Long-lost Stravinsky work to receive New Zealand premiere, 108 years later

The recently-rediscovered score of Igor Stravinsky’s Funeral Song is swiftly being programmed into concerts by leading orchestras around the world, and the Auckland Philharmonia Orchestra (APO) is pleased to present the New Zealand and Australian premiere on 3 May 2017.

Funeral Song (Pogrebal'naya Pesnya) Op.5, penned by the 26-year-old composer as an orchestral memorial tribute to his teacher Nikolai Rimsky-Korsakov, disappeared after its premiere in 1909. It was widely assumed by musicologists, and even by Stravinsky himself, to have been destroyed during the 1917 Revolution or civil war that followed. The score was finally unearthed late last year in the library of the St Petersburg Rimsky-Korsakov State Conservatory, and received its first performance in modern times in St Petersburg on 2 December 2016, also live streamed on the internet.

The rediscovery has aroused immense interest in the musical world, and is considered the missing link between Stravinsky’s early works and his ballet The Firebird, which launched his international career and cemented his place in the 20th century musical canon.

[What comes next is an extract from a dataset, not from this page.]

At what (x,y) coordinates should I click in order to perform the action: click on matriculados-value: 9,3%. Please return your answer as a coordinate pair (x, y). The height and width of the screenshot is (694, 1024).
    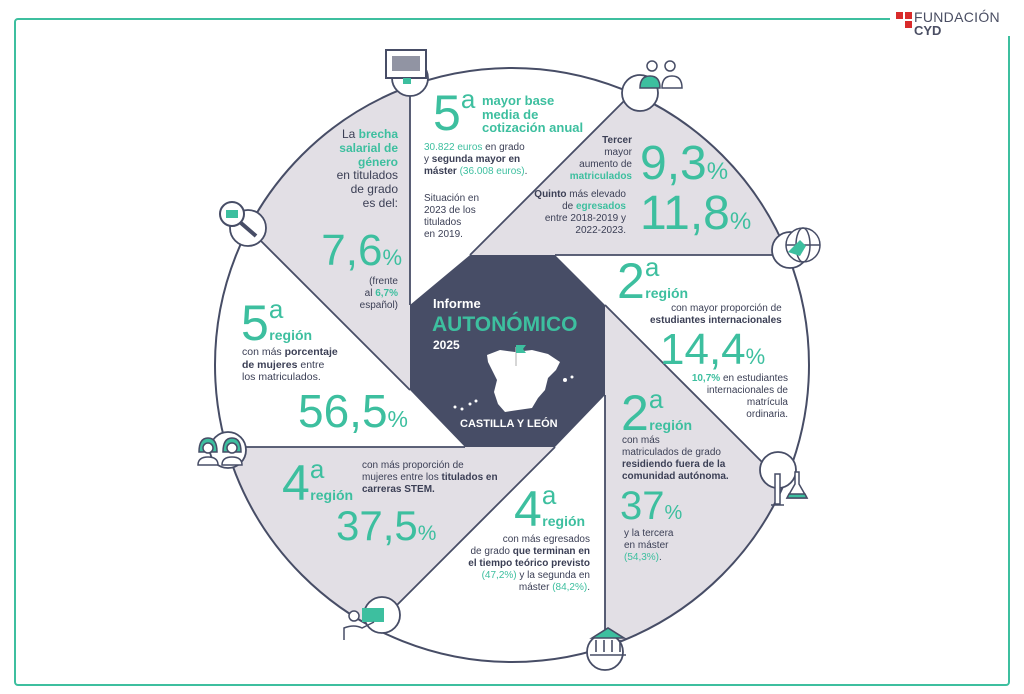
    Looking at the image, I should click on (684, 164).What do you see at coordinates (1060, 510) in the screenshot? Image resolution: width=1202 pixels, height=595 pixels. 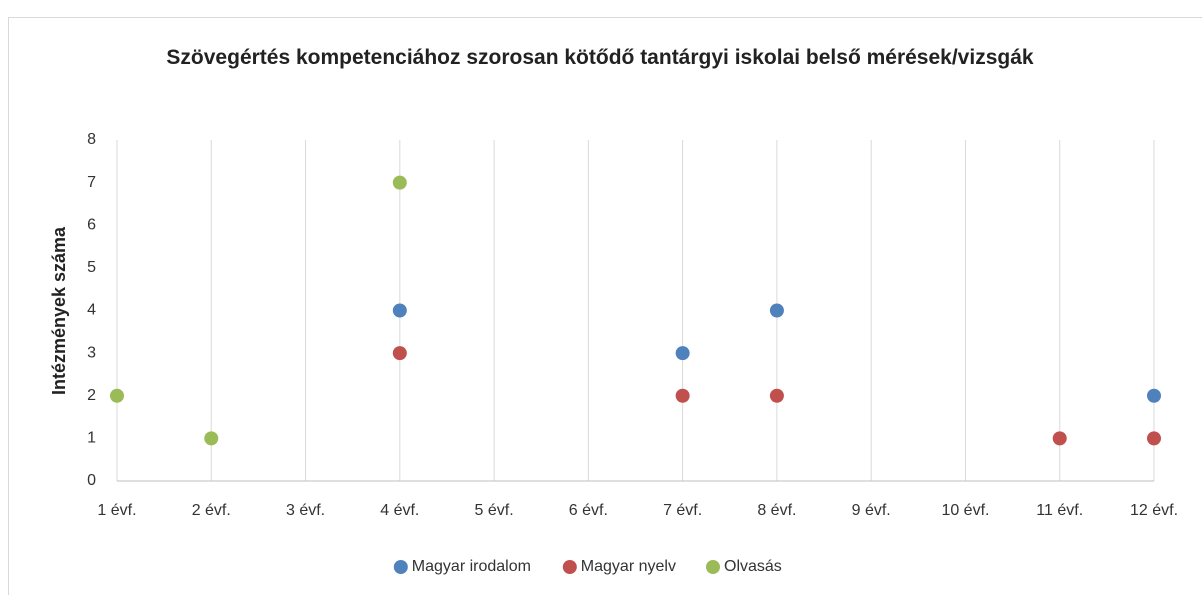 I see `x-tick-label: 11 évf.` at bounding box center [1060, 510].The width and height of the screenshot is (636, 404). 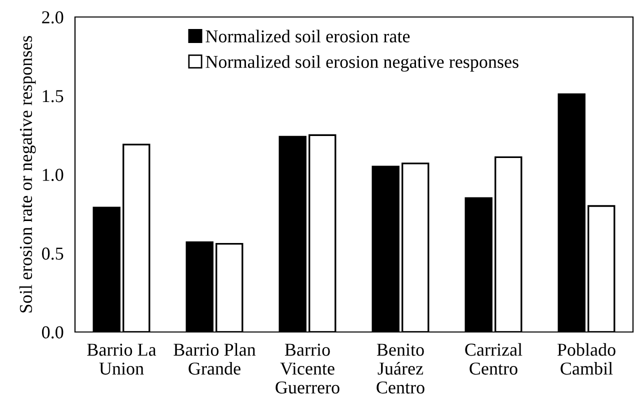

More than 30 performances of the 12-minute score have been scheduled by leading orchestras and conductors in 2017 and beyond. British conductor Rumon Gamba will lead the APO in the New Zealand premiere, as part of the New Zealand Herald Premier Series concert From Russia with Love at Auckland Town Hall. North Shore residents will get another chance to hear the work at a second performance scheduled the following night as part of the APO on the Shore series at Bruce Mason Centre.

Mr Gamba says he is looking forward to conducting this ‘new’ work. “Tuning in to the live internet broadcast of the first modern day performance of Stravinsky’s supposedly lost Funeral Song was a surprisingly emotional experience. Here was music by a composer of which one knows virtually every note, speaking to us with a new voice from beyond the grave and giving us a chance to hear how a young composer was developing his own style whilst absorbing the influences of composers past and present.

“Will it affect how we listen to and interpret his known oeuvre? Perhaps, but I, for one, cannot wait to bring this powerful new music by such a revered master to life for the first time ever in New Zealand,” Mr Gamba adds.

Funeral Song replaces Vasily Kalinnikov’s Serenade for Strings in the concert programme. Other pieces remain as previously advertised: Rachmaninov’s Piano Concerto No.4 featuring guest soloist Kathryn Stott, and Tchaikovsky’s Symphony No.4.